/---

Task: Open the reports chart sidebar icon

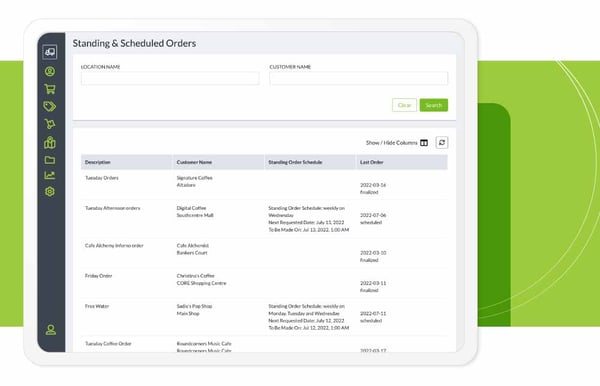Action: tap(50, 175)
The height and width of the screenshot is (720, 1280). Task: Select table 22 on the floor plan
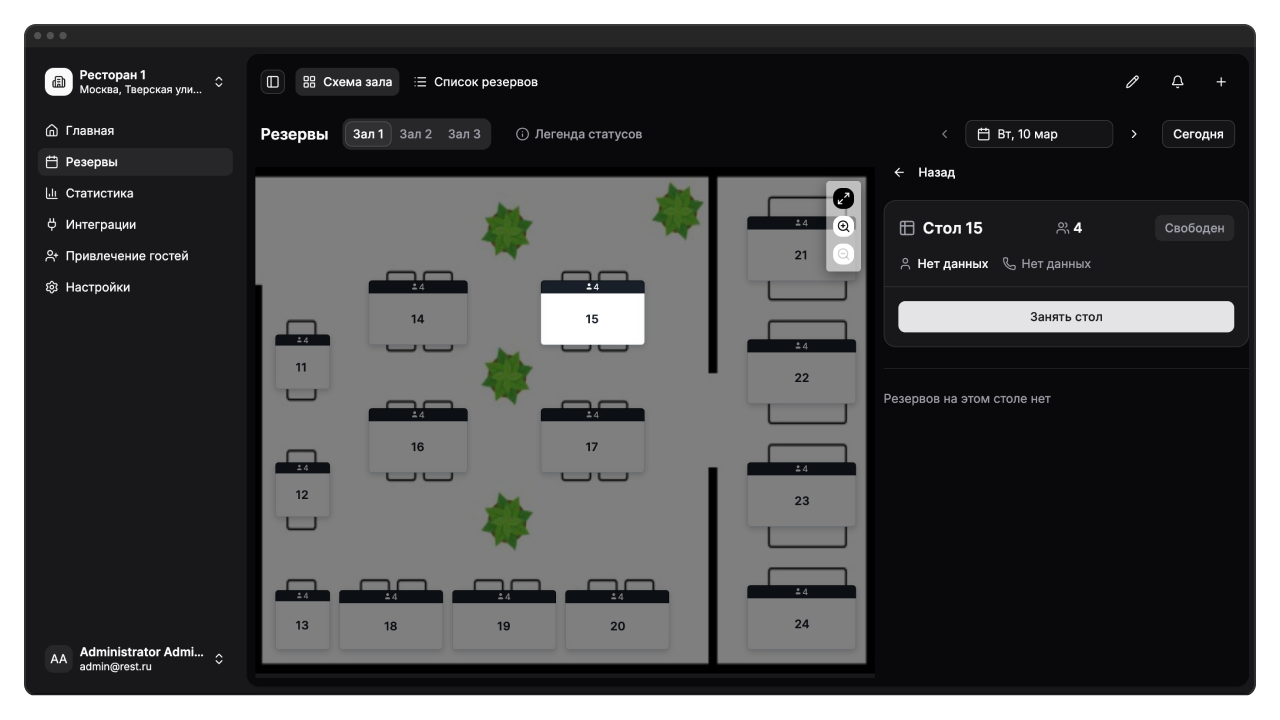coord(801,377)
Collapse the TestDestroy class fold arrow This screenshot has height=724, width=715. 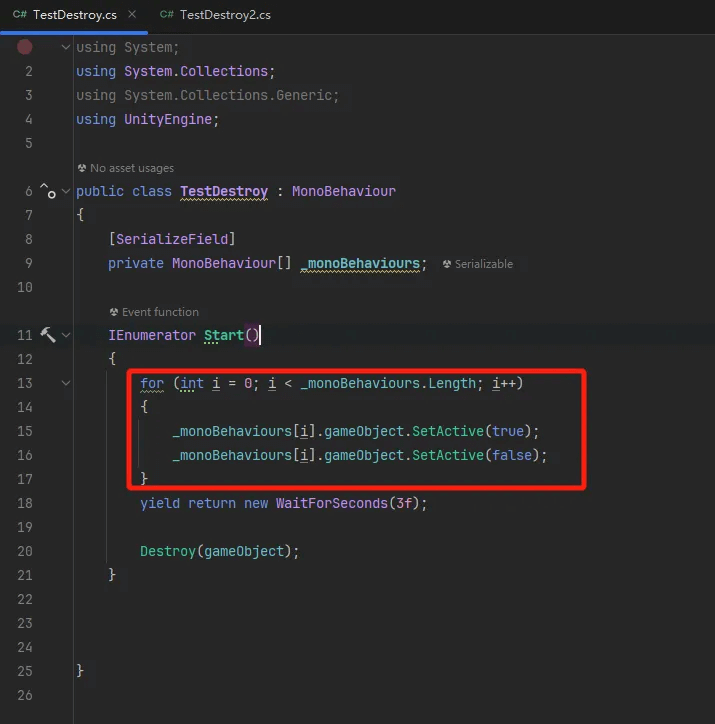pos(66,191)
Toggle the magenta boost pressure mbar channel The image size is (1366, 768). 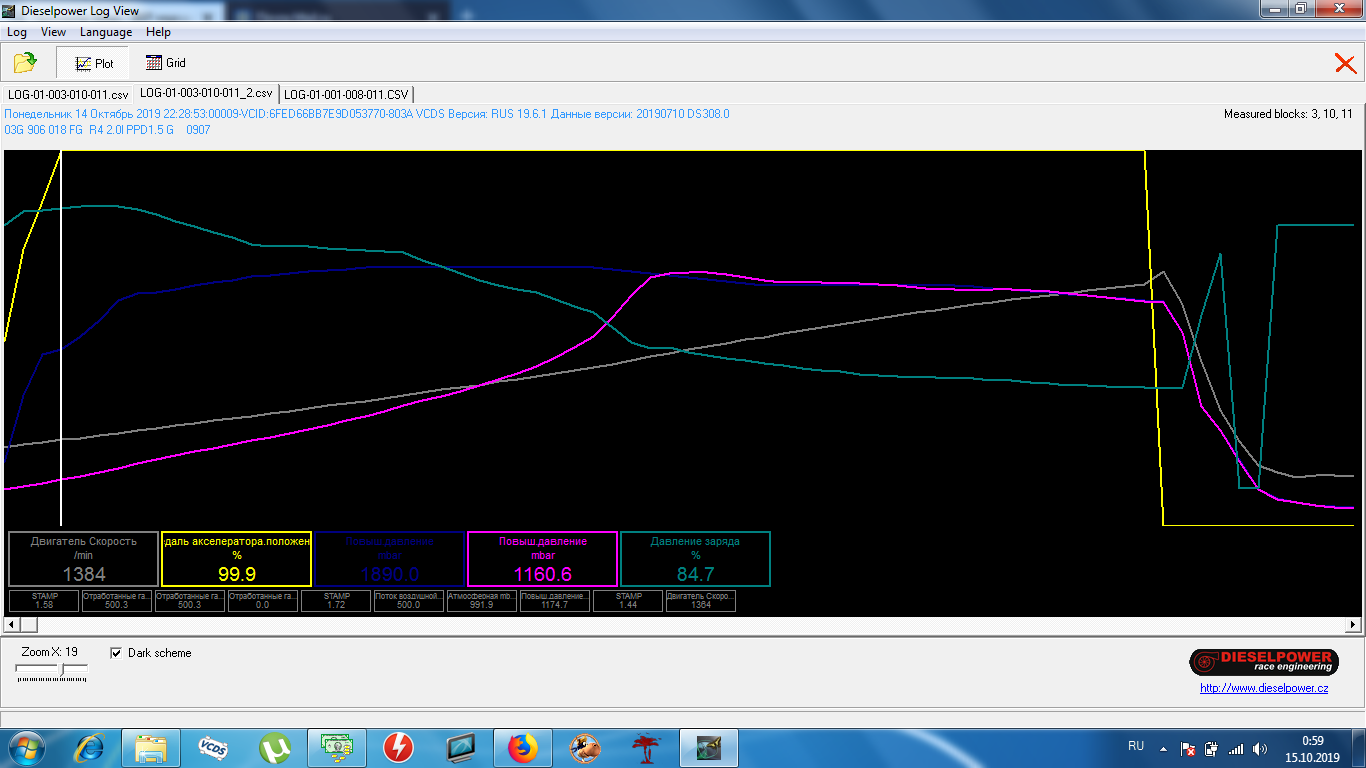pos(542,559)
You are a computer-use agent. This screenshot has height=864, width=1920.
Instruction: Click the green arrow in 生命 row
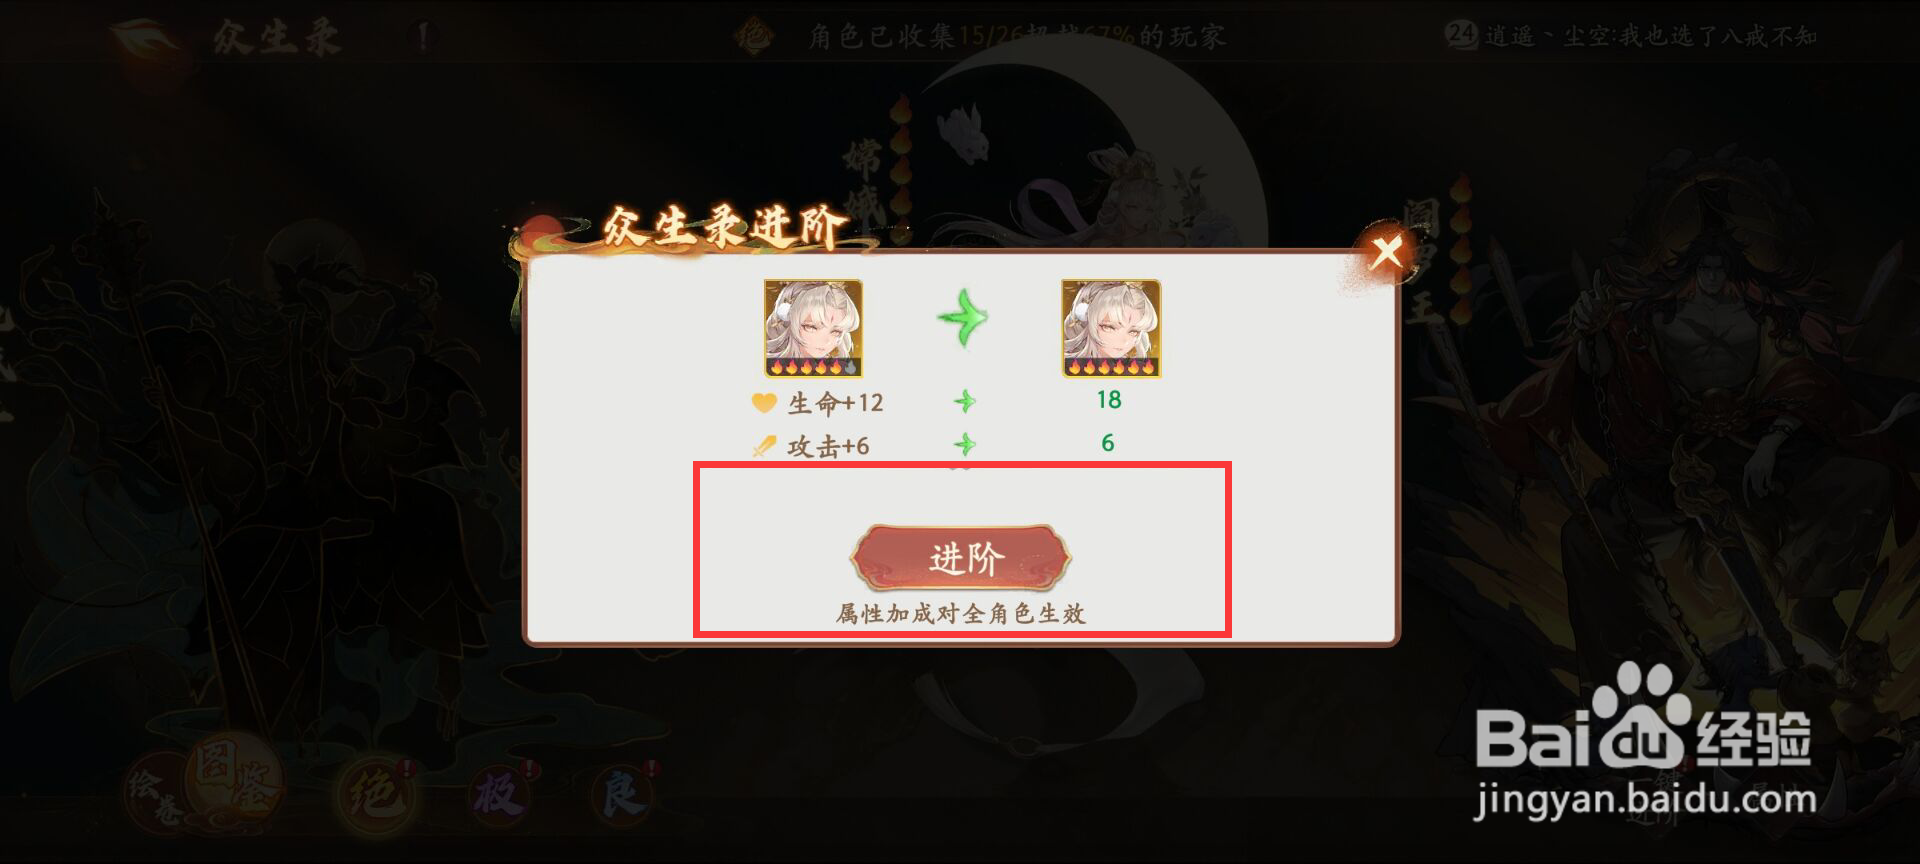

\---
/---

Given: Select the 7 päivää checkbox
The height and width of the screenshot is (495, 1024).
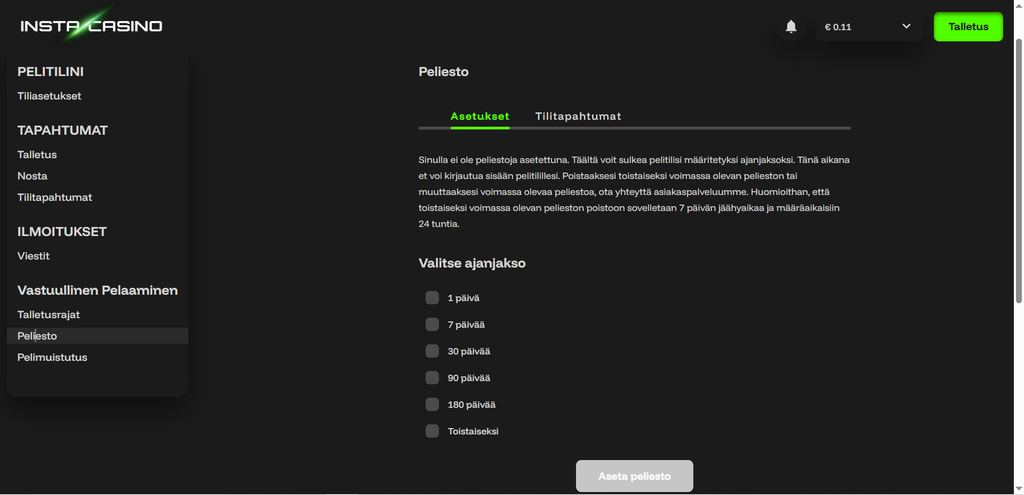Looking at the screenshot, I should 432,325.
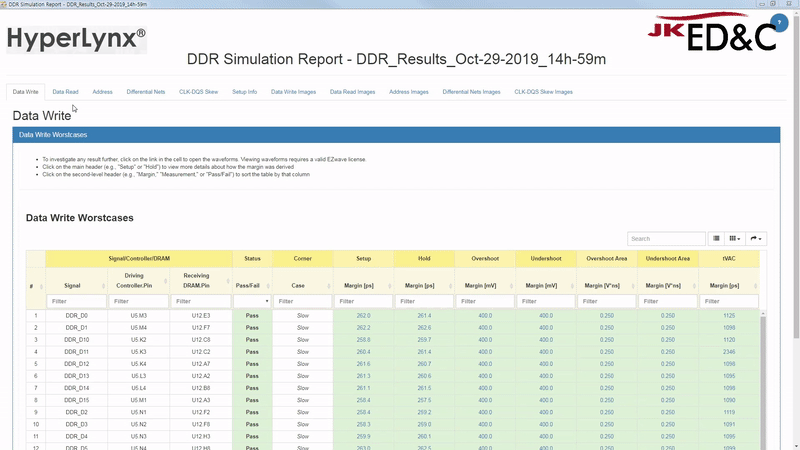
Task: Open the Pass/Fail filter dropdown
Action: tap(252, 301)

\---
/---

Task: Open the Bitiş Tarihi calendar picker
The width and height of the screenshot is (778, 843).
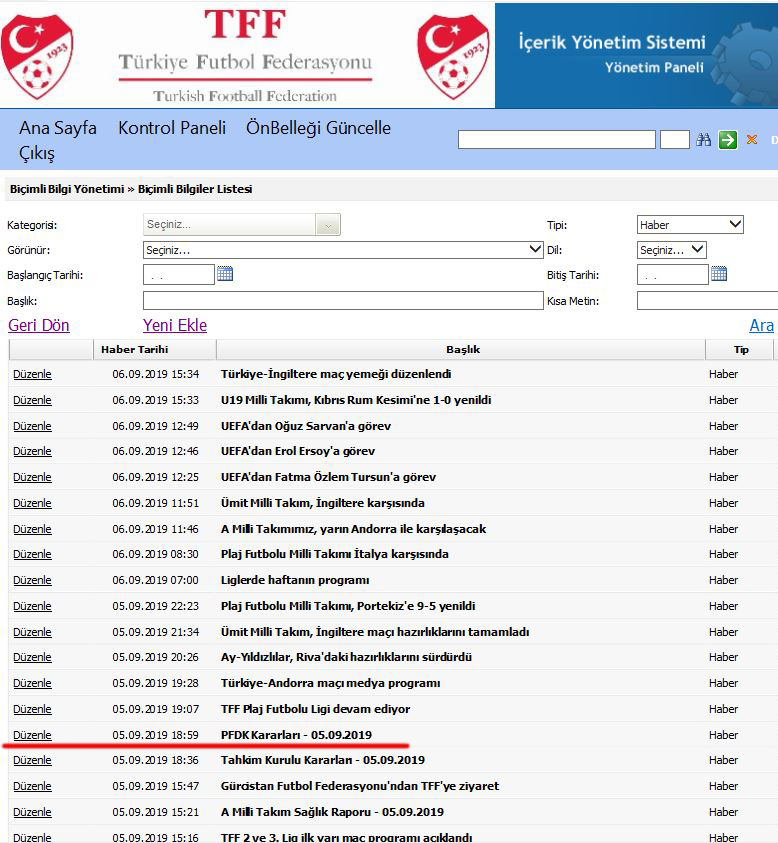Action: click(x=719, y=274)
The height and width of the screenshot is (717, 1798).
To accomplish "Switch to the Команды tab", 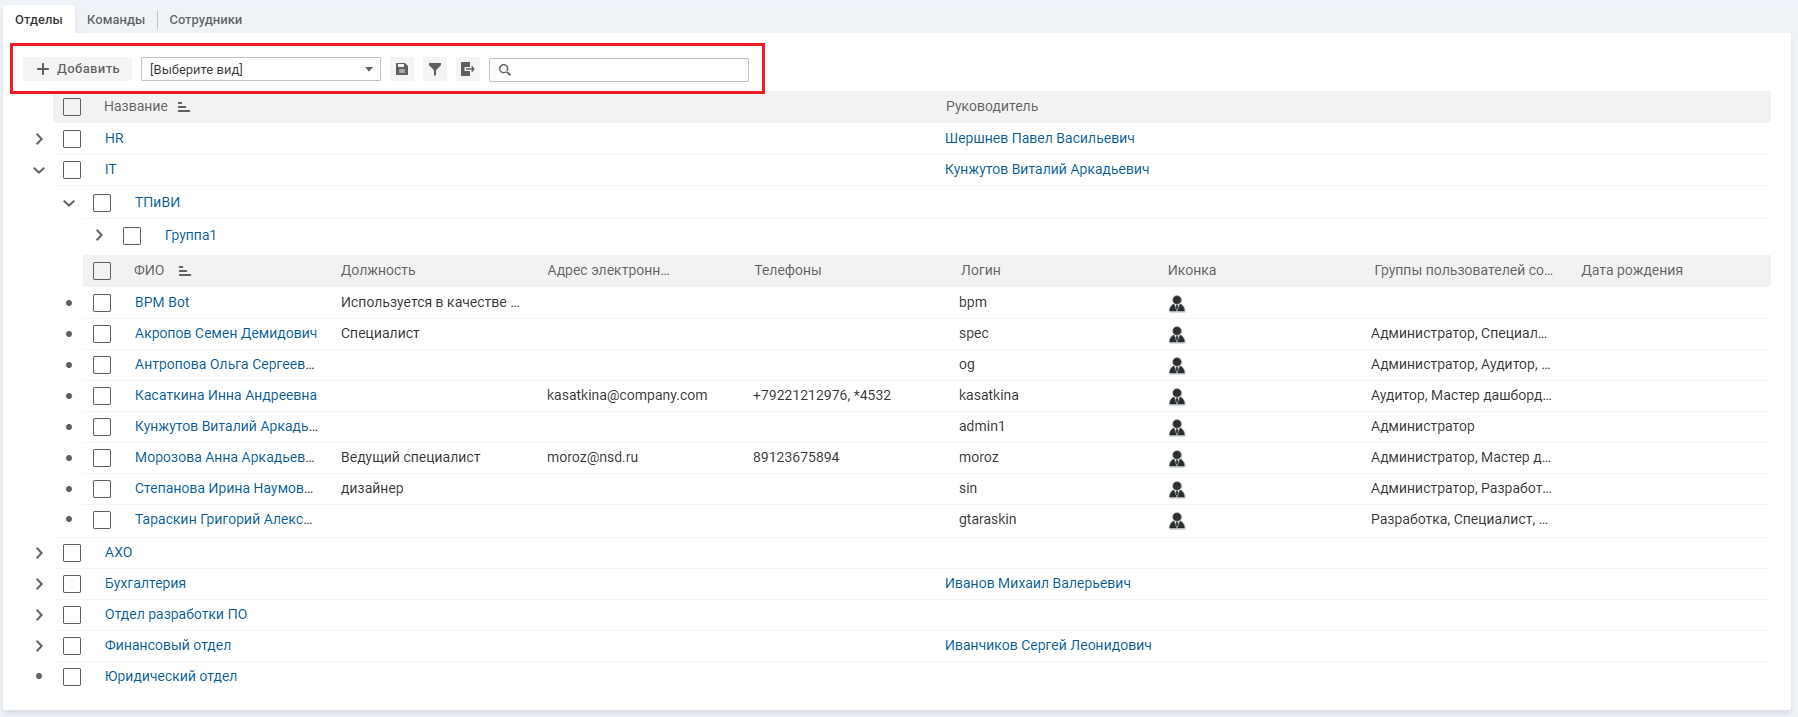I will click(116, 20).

\---

*What to work on:*
Please give the entries again, starting with the line with "Given: Select the 7 päivää checkbox" and going on through the line with "Action: tap(252, 301)", with "checkbox" replaced by "tick box" and nothing else changed. Leave the pictures out of your answer.

*Expected output:*
Given: Select the 7 päivää tick box
The height and width of the screenshot is (495, 1024).
Looking at the screenshot, I should 432,325.
Task: Open the Pass/Fail filter dropdown
Action: tap(252, 301)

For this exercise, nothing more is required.